I decided on the Apple Macaroon. I solicited no opinions from the staff, not even any details. I wasn’t even sure what made this ‘macaroony’. But this visit was a random find on my way somewhere else. I decided to keep this part of the day just as random. Of course, it had to be à la mode.
The pie was delicious, the coffee was great, and the staff was friendly. Granted – it was a little pricey ($5.95 per slice) but you don’t go to a place like Pie Town and hold back. I don’t know if I’d make the trip just for this one stop, but if you find yourself in the area, stop in. You won’t be disappointed. The Pie-O-Neer is open Thursday, Friday, and Saturday, from 11:30 – 4, or until they run out of pie, so plan accordingly.
I remembered hearing years ago that London Bridge was sold to someone in Arizona. So one weekend, I decided to take a trip to check it out. I drove up to Lake Havasu City and lo and behold, there it was.
In 1968, the bridge was sold to Robert P. McCulloch who brought it to Arizona as a tourist attraction. 46 years later, he finally got me to go!
Admission is free, so that’s cool. There is an information area where you can watch a video about the bridge and learn more about its history and its move to AZ. I suggest going here before you see the bridge. It makes the structure seem more awesome when you learn that each stone was individually numbered, cleaned, shipped, then reassembled at some random lake in the middle of the desert.
The surrounding area has t-shirt shops, burger stands, a bar or two. The kind of things that I think of when I think of the Jersey Shore. You don’t have to partake, but be prepared to spend a little if you do. It’s not too cheesy, but it has a little bit of a tourist trap feel. They sprinkled in some London artifacts to help with the ambiance.
It was a long drive for me, but well worth it to see the bridge and learn more about the story.
I came across this by accident when I was exploring my new area. I’ve recently been looking into the small house movement, so this little (8×16) church immediately captured my attention.
It is a non-affiliated place for private reflection. The sign outside says “Enter, Rest, Pray”. It was built in 2004 by Paul and Lora Marks and dedicated on 2/14/04 (St. Valentine’s Day). I’m not sure if that was intentional or just a happy accident, but I prefer to believe the former.
With what appears to be seating for 8, you’d never have a big gathering here. I’m pretty sure it is on the Marks’ land, so I’m not sure of the protocol for using it. I was pleased to find it unlocked and unmolested. I’ve always thought that places of worship should be open and that regardless of one’s faith, be off limits to any kind of tomfoolery.
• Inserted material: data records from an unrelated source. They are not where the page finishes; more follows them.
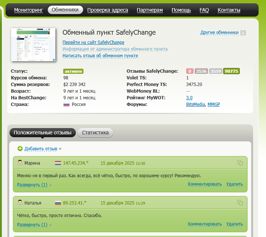
Task: Switch to the Статистика tab
Action: pyautogui.click(x=95, y=133)
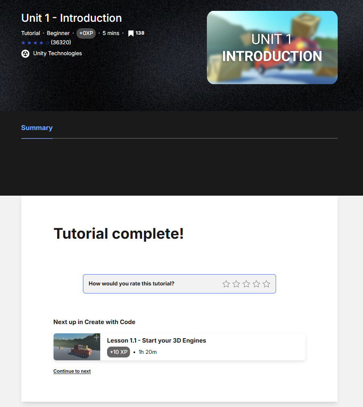Click the (36320) ratings count
The height and width of the screenshot is (407, 363).
pyautogui.click(x=60, y=42)
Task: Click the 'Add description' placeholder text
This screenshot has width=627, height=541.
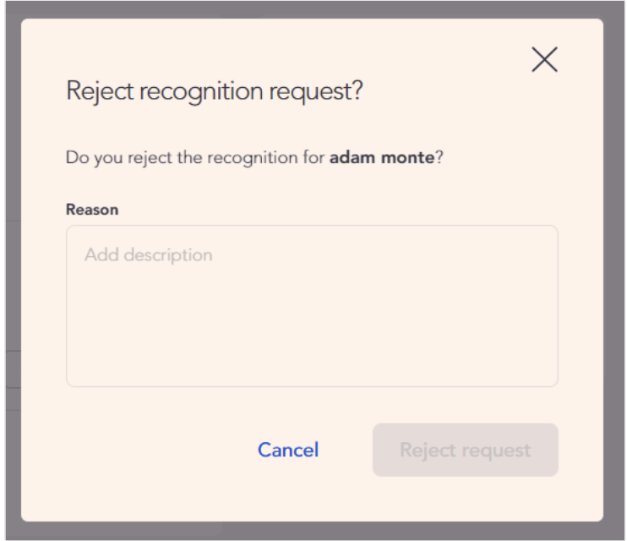Action: (149, 254)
These pictures were taken on Thanksgiving day 2014. It was my second trip to the chapel. I was here once before on my motorcycle. I’m not a regular churchgoer, but I do find this place a very nice place for quiet reflection.
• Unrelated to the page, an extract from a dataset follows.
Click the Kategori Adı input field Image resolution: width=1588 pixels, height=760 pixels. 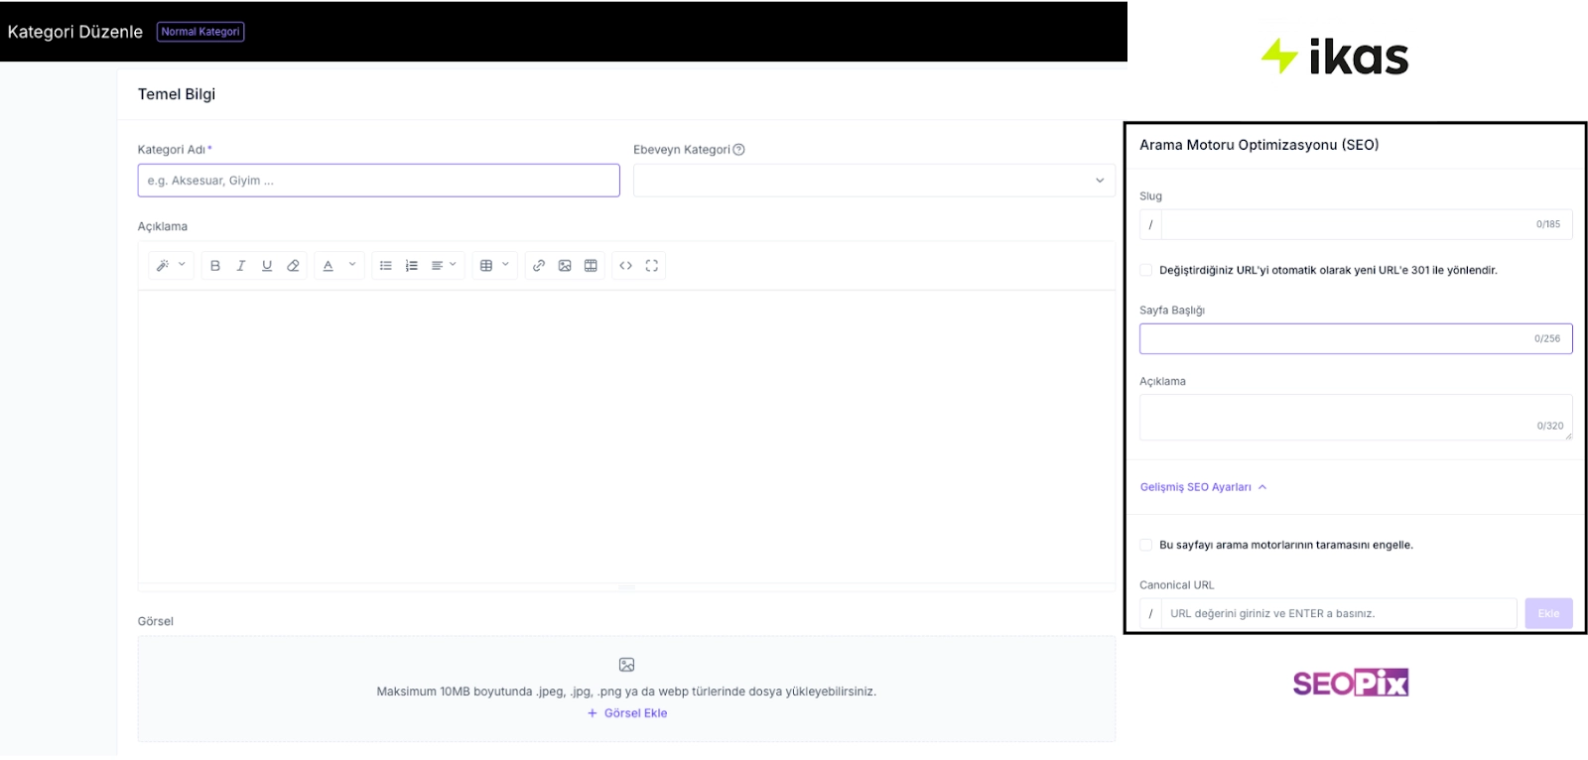click(x=378, y=181)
The chapel can be found along Salome Road, accessible from I-10 or Rt 60, west of Phoenix.
My first trip since starting this site. I’ve been in Arizona for 4 months and I finally decided to hit the Grand Canyon. I decided to cash in some La Quinta points, drive up to Flagstaff after work, and get to the South Rim for sunrise.
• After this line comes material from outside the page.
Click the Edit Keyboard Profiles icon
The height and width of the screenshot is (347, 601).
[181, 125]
My pictures don’t even come close to doing this justice. I need to get a different camera, and maybe take some lessons, I’ve seen a lot of things, but the grandeur of this place cannot be overstated. I’ve seen it from a plane, but nothing compares to standing on the rim and getting lost in the vastness and beauty of the Grand Canyon. To be honest, sunrise was a photographic letdown, but was still cool to experience. I think sunset will be a better choice, so I’ll be back.
As it is a National Park, you can pay the car fee of $25, or buy an annual pass for $50. I opted for the $80 Annual Pass for all National Parks. I’m conflicted about this. I feel like I’m paying twice for National Parks, once thru taxes and again thru fees, but in the end, just this trip alone was worth the $80 to me. And, if this site works out like I plan it to, I will be using it for more trips.